START Data supplied

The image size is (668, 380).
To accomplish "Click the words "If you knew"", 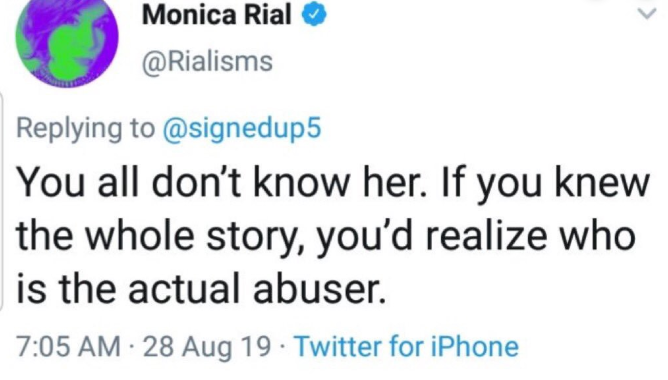I will (x=547, y=184).
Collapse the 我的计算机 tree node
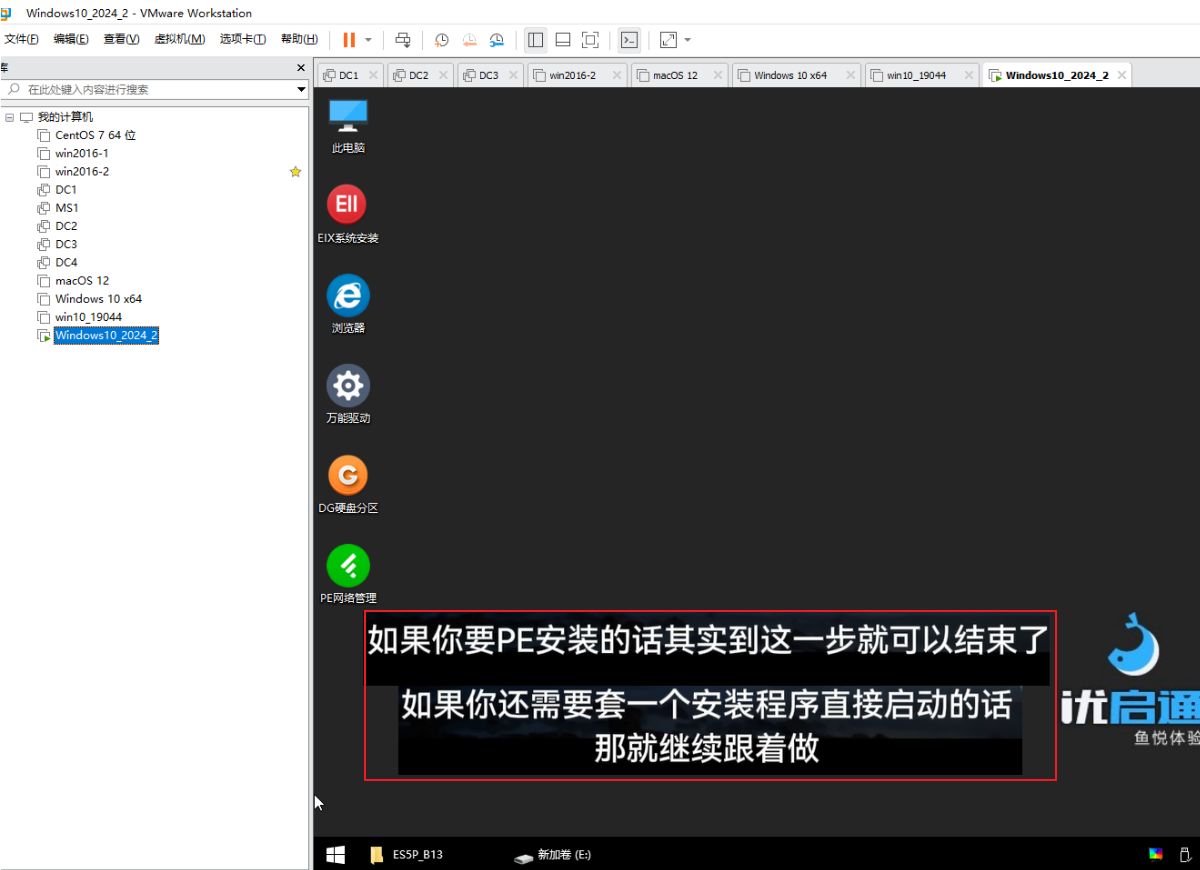 point(9,117)
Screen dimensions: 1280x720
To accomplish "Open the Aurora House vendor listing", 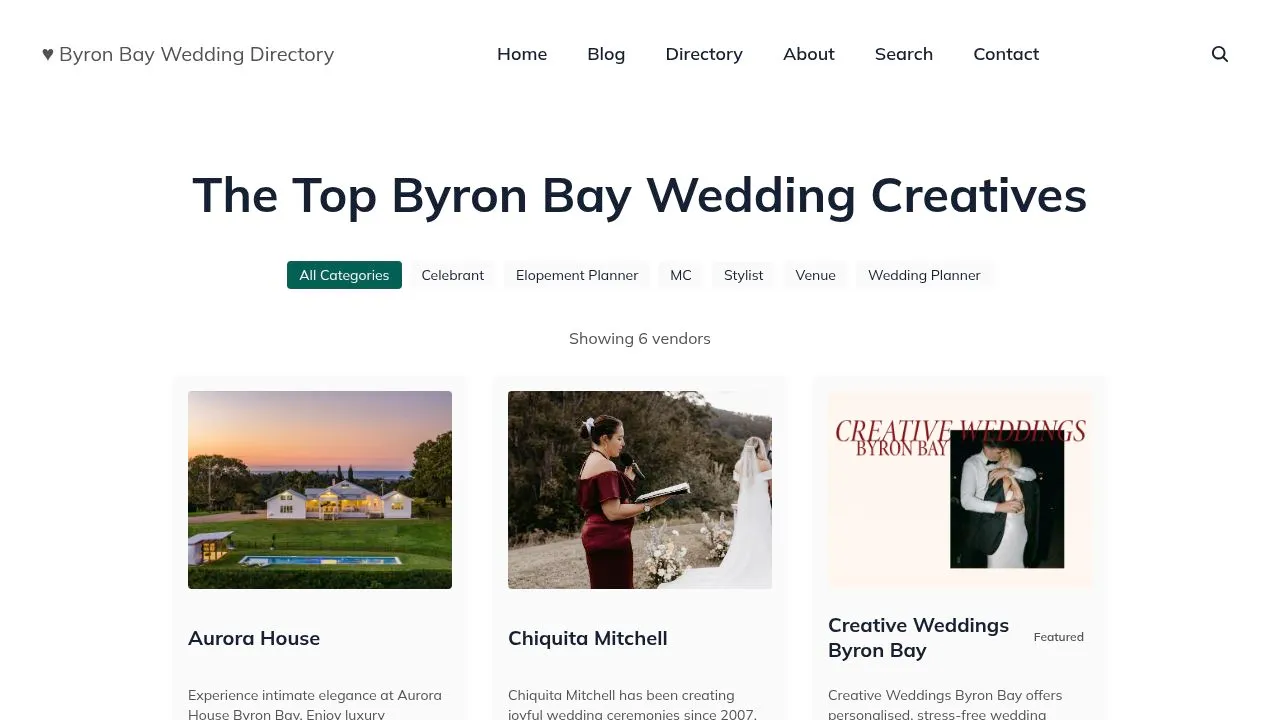I will pyautogui.click(x=254, y=638).
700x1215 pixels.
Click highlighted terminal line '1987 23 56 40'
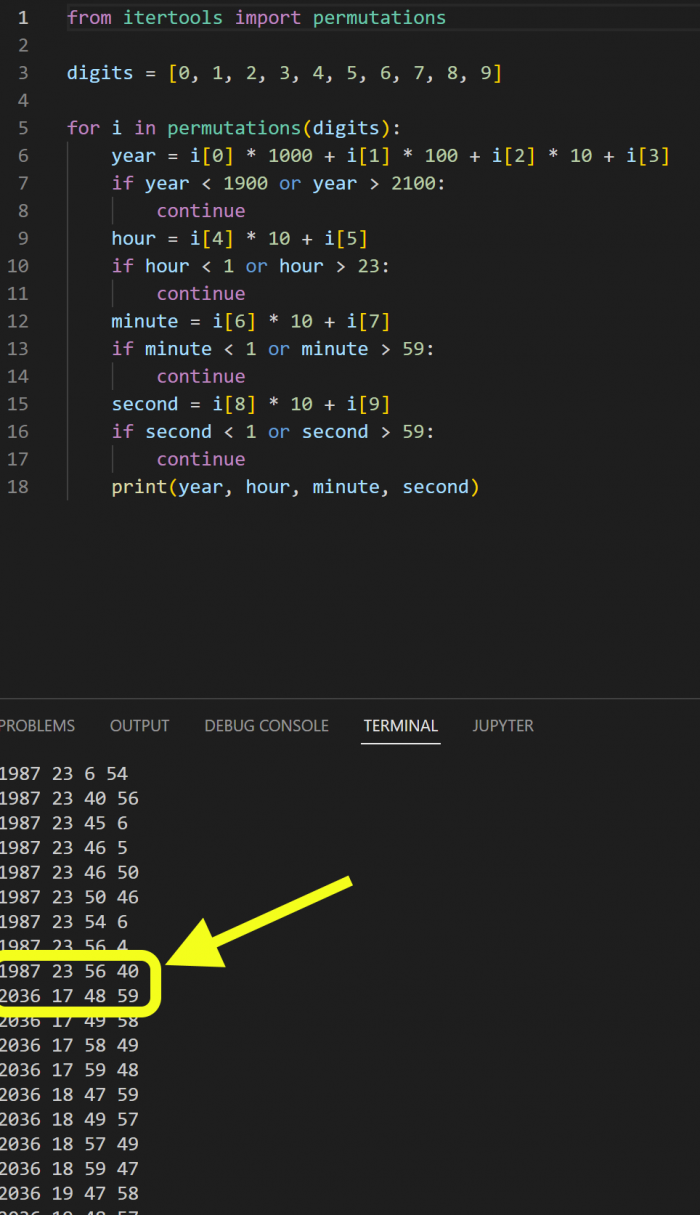70,971
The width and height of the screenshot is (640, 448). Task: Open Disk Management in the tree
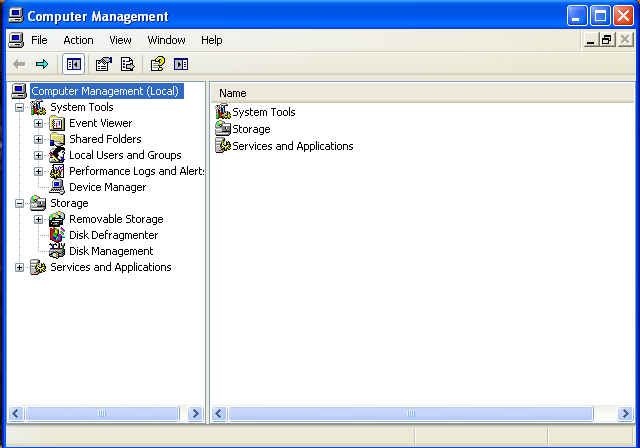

END Data supplied

The lines from the one containing "Click highlighted terminal" through the last line of the records are what you should copy, word for word and nothing else, with pictures left out.

Problem solution:
Click highlighted terminal line '1987 23 56 40'
70,971
The width and height of the screenshot is (640, 448). Task: Open Disk Management in the tree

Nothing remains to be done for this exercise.